Repeat the listing below in full.

▽

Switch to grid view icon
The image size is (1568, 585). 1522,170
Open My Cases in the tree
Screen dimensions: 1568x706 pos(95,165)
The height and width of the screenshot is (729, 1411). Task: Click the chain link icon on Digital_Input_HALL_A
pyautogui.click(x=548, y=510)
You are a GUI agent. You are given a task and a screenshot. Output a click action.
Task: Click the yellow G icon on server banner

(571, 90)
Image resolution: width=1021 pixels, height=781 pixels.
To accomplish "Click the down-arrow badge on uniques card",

△

**Exercise response**:
Switch to grid view icon
The image size is (1568, 585). 1522,170
Open My Cases in the tree
Screen dimensions: 1568x706 pos(95,165)
The height and width of the screenshot is (729, 1411). Task: Click the chain link icon on Digital_Input_HALL_A
pyautogui.click(x=548, y=510)
You are a GUI agent. You are given a task and a screenshot. Output a click action.
Task: Click the yellow G icon on server banner

(571, 90)
Image resolution: width=1021 pixels, height=781 pixels.
To accomplish "Click the down-arrow badge on uniques card",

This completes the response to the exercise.